Why do you blog. Sometimes for the simple comfort of knowing you are not alone. This time the case in point is Japan. I can't remember when I last saw anyone come out and say it straight as Richard Katz is doing here. His reasoning is fairly sound, the NPL problem is still there, structural reform has not gone as far as some claim, and the banking situation only seems sounder because all the speculation about recovery has seen the value of equities rise, and this of course has boosted the value of bank reserves. But I am convinced for another reason which Katz doesn't mention (in fact in the course of two books he manages to mention that Japan has a demographic problem about twice). This is why I'm convinced even his ten year horizon could be way too optimistic. Without a change in mentality towards immigration Japan is unlikely to go anywhere particularly attractive, and this change is the one I definitey don't see coming.
Fool me once, shame on you. Fool me twice, shame on me. How about three times? Japan is now experiencing its third cyclical upturn in the last decade. Once again, we hear that "Japan is back". Once again, investors are betting tens of billions of dollars that this recovery will last. Doubtless a skilled market player can get rich in a stock market that doubles and halves every few years. But unfortunately, this time is not different. One reason we know this is that the arguments being handed out today are the same premature declarations of victory handed out in the previous false dawns: that the non-performing loan (NPL) problem is being solved and that companies are rapidly restructuring. One new rationale is that Junichiro Koizumi, the current prime minister, is a reformer.
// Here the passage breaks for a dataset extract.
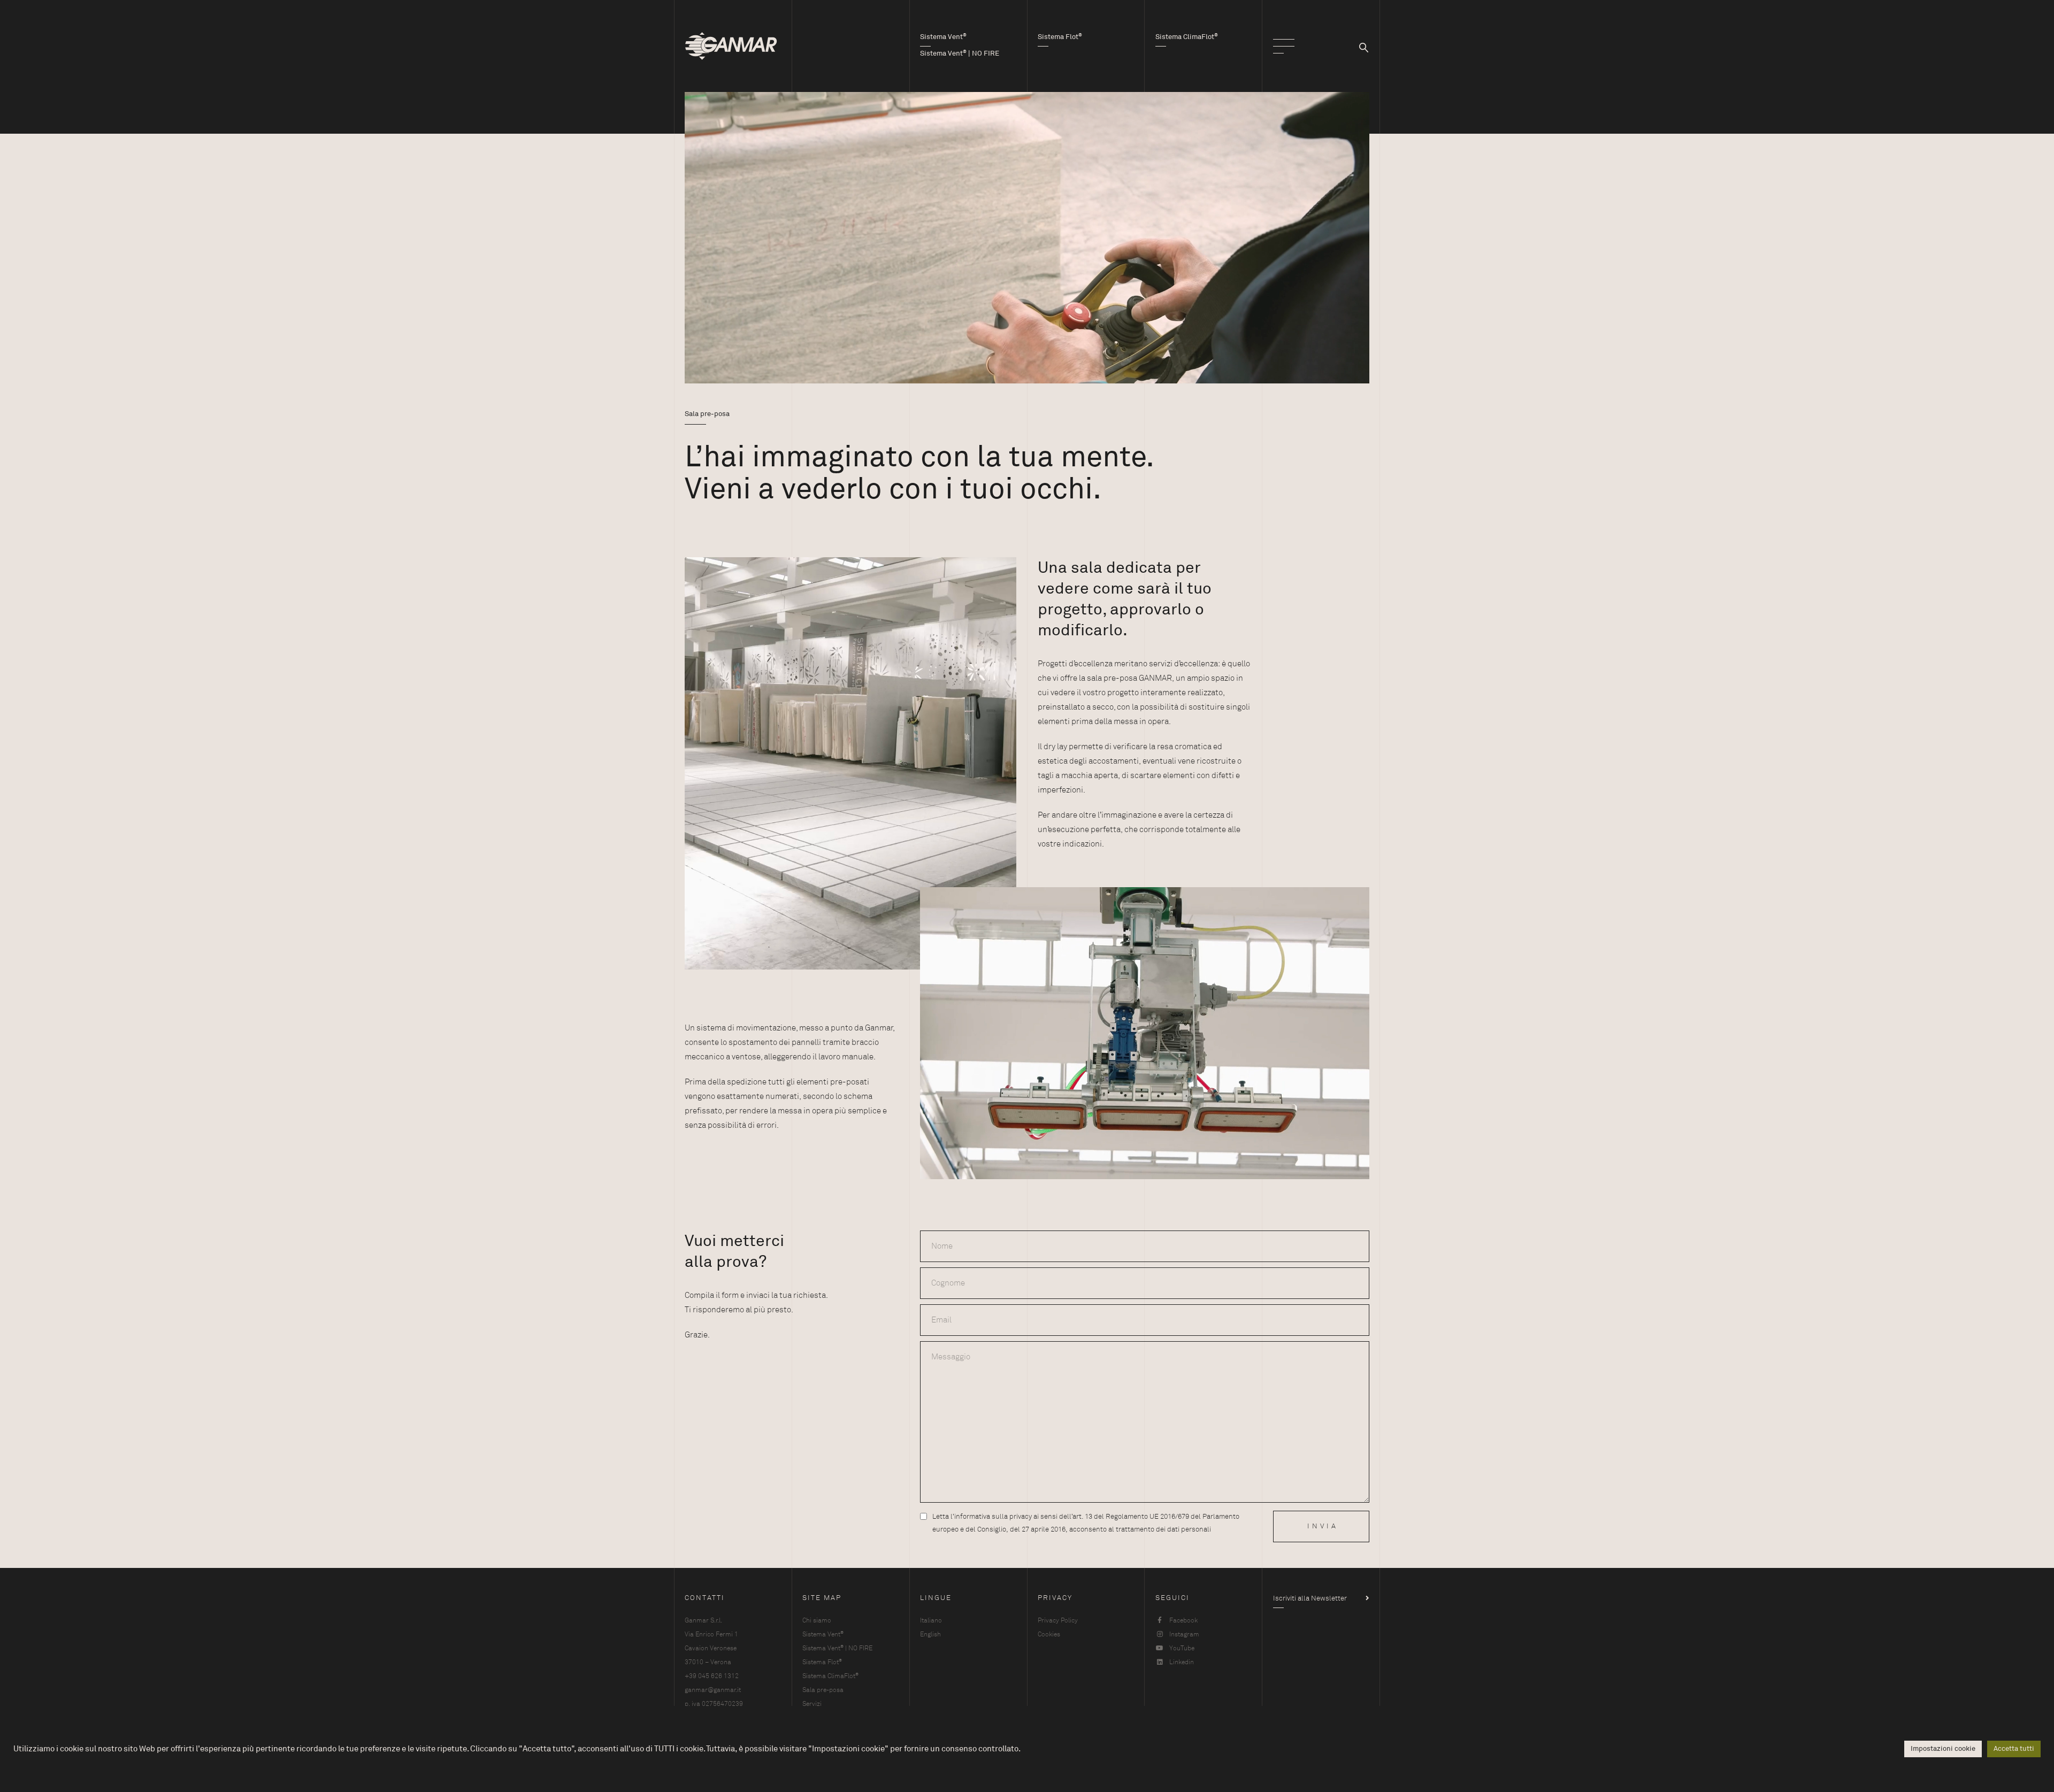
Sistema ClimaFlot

But Mr Koizumi was at the helm when, not so long ago, alarmists insisted that Japan was about to crash. Indeed, some of today's born-again bulls are yesterday's doom-sayers. There is also a more fundamental reason for scepticism: Japan cannot recover without structural reform. Japan's long-term potential growth is still about 1.25 per cent. This rate cannot be raised without a productivity revolution born of structural reform. Meanwhile, structural defects that depress household income continue, causing a chronic shortfall in private demand. Certainly, some reforms have been made but not enough to restore vibrancy in the near term.
Bulls point out that NPLs declined in the 2002 fiscal year for the first time in six years. Nonetheless, NPLs still remain higher than in any year except one. More importantly, Japan has done little to weed out the non-performing borrowers behind the debt crisis. Bankruptcies are not rising, but falling. Japan continues to keep zombie companies going via government loan guarantees, sub-market interest rates and debt waivers. Among publicly listed companies, 16 per cent of the debt is held by companies that do not earn enough to pay even today's ultra-low interest rates. Another 14 per cent is held by companies that earn just a tiny bit more. To keep these companies afloat, 10 per cent of all loans charge less than 0.5 per cent, up from 5 per cent a few years back.
As for corporate restructuring, there is less than meets the eye. Most of the improvement in financial indicators is due to cost-cutting measures such as wage cuts - which hurt consumer demand - not genuine increases in efficiency. The average return on assets halved in the 1990s to just 3 per cent. The data to June 2003 show no trend recovery in returns, just another cyclical bounce.Company inefficiency is, in turn, the product of weak competitive pressures. Here some trends are moving backwards. Business start-ups and closures are both down. In most industries, the market share of the top three companies is increasing, partly because of the merger and acquisition activity that some mistakenly hail as reform.
Worse yet, most of the good news is limited to Japan's biggest companies. In the 2002 fiscal year, which ended in March, the 1,200 biggest publicly listed companies enjoyed a 38 per cent increase in operating profits. But they produce less than 10 per cent of Japan's economic output. By contrast, the small and medium-sized companies that produce most of Japan's output suffered a 12 per cent drop in both sales and operating profits. Mr Koizumi does seek reform. However, his priority is not the economy. It is destroying the corrupt nexus linking party bosses in the ruling Liberal Democratic party (LDP), state enterprises in construction and elsewhere, and their bureaucratic protectors. He has split anti-reform factions of the LDP and is now ousting Haruho Fujii, the Highway Corporation president, for allegedly cooking the books.
Time will tell whether Mr Koizumi can go on to privatise some of the main state enterprises, such as the Highways Corporation and postal savings. Some of the new allies he made to secure his re-election as party leader oppose these reforms. Even if he succeeds, privatisation alone will have a marginal impact on growth so long as the resulting entities remain virtual monopolies, as when Nippon Telegraph and Telephone (NTT) was privatised in the 1980s. Markets must be open to new competitors. Reform will eventually return Japan to sustained growth of 3 per cent or so. But that will probably take another decade. As for this year, it takes more than a few swallows to make a spring.